Quando Caetano Veloso lançou o álbum Araçá Azul, em 1973, o LP foi recorde em devolução por clientes insatisfeitos. Então já querido como figura popular, autor de um punhado de canções conhecidas, Caetano havia lançado há pouco seu LP mais cultuado, Transa, mas, recém- chegado de Londres, prestes a desbundar de vez, foi ao estúdio sem canções escritas, disposto a gravar improvisos, sons de canos de descarga e buzinas, vozes superpostas, percussão sobre pele e ossos, tudo ostensivamente experimental.

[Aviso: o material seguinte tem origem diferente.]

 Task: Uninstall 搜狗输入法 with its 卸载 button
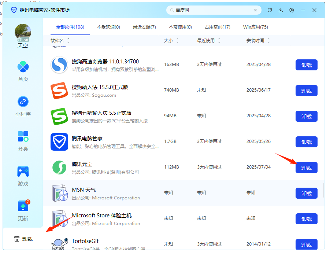coord(306,91)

Estamos no fim de 2011. Caetano Veloso tem 69 anos, Gal Costa tem 66. O álbum novo da cantora, Recanto, foi todo composto e produzido pelo compositor, movido por uma “necessidade de equilibrar a visão histórica” e chamar atenção para a “emissão vocal muito especial” de sua intérprete, segundo declarou recentemente à Rolling Stone. Ao lado de Caetano na produção aparece seu filho e afilhado de Gal, Moreno Veloso. Pela ficha técnica do álbum, nomes da recente geração Pop Rio, como Kassin, Pedro Sá, Davi Moraes, Donatinho e as bandas experimentais Rabotnik e Duplexx. Se Caetano queria provar a relevância perene e contemporânea de Gal, de uma maneira ou de outra definitivamente reencontrou a radicalidade de outros tempos. Acompanhada de timbres sintetizados, bases construídas sobre sons e efeitos minimalistas, distorções e ecos na voz, poucos beats retos e muitos noises soltos, Gal Costa mais uma vez está lançando um álbum totalmente chocante: desta vez, pela artificialidade.

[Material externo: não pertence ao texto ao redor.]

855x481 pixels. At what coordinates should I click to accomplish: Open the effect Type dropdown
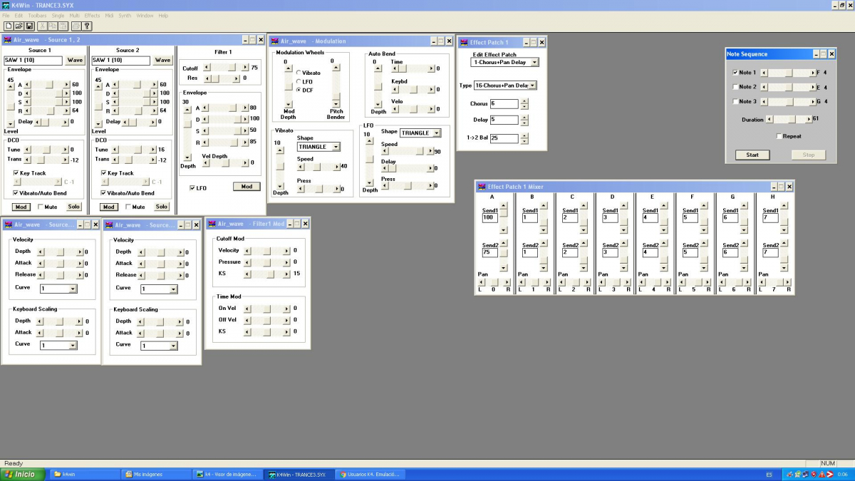pyautogui.click(x=532, y=86)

Assim como o recente Cê – revitalização de Caetano acompanhado da jovem BandaCê – era em grande parte sobre a idade do compositor, este Recanto é sobre o momento da cantora, com canções externando indulgências, neuras, idiossincrasias poéticas, pensamentos íntimos, memórias, o revés físico da velhice, o ofício e a arte de cantar. Entre jocosidades como o pancadão “Miami Maculelê” e o uso ironicamente sincero em “Autotune Autoerótico” do efeito que entitula a faixa, composições como “Segunda” (levada por prato-e-faca de Moreno) e “Mansidão” (gravada por Jane Duboc em 1982) são oásis de canção em um álbum que não tem como intenção principal soar belo. “Neguinho”, com base feita por outro filho de Caetano, Zeca Veloso, é eletrohouse noventista com letra lição-de-moral. “O Menino”, com sua levada de rock viagem, soa como uma sobra do Cê.

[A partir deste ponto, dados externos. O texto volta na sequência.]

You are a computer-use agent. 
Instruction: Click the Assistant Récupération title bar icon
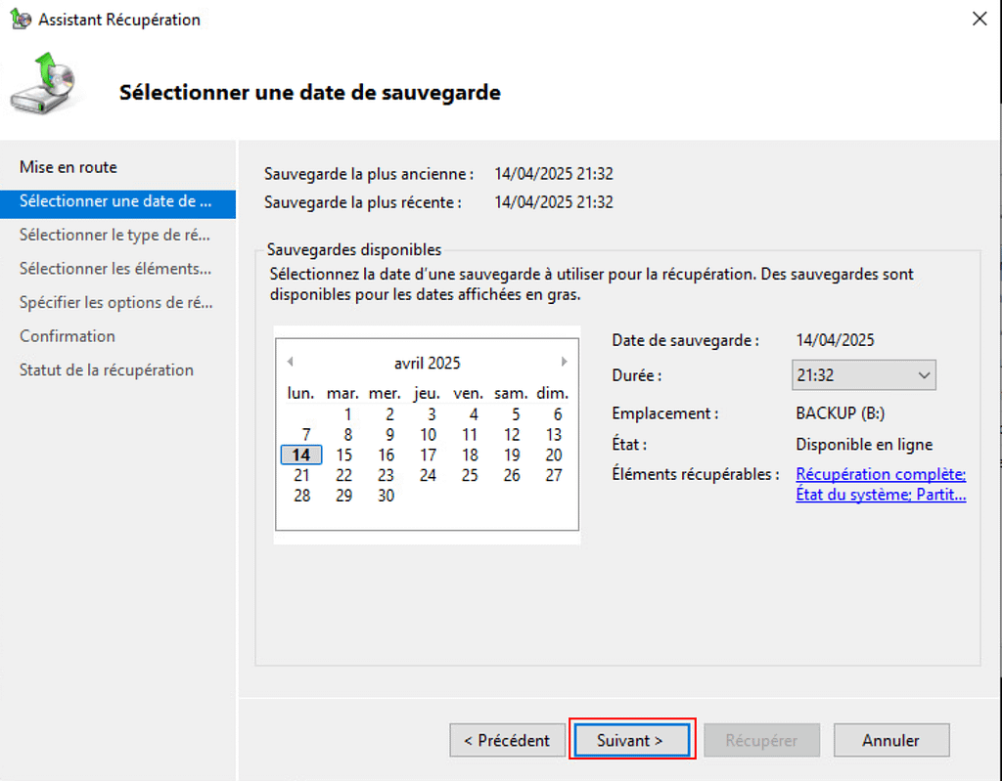click(20, 20)

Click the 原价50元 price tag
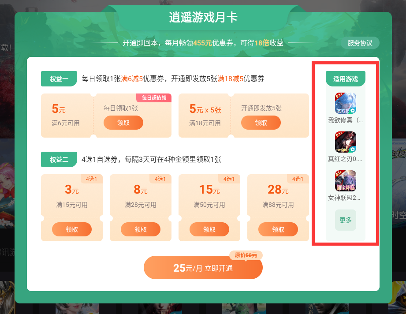pyautogui.click(x=246, y=255)
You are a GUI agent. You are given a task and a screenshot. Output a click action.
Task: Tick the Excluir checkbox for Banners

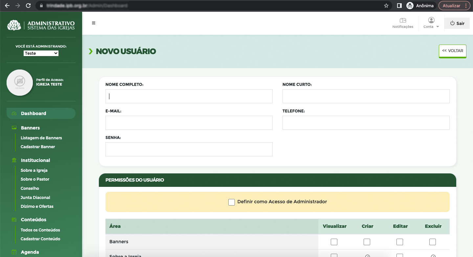pyautogui.click(x=433, y=242)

Mas, se o Cê era indie rock, Recanto é dubstep. Caetano Veloso talvez seja ainda mais gênio do que seus fãs poderiam supor, ou talvez simplesmente ainda mais equivocado do que seus detratores esperariam. Quanto a Gal, onde antes emprestava possibilidades de sentidos às intepretações, em Recanto ela não soa com a melhor das vontades. Aparenta cansaço, talvez resultado do tom existencialista do CD. Falta magia para o ambicioso conceito se mostrar transgressor e se revelar como algo mais que um punhado de canções cabeça e modernidade de butique.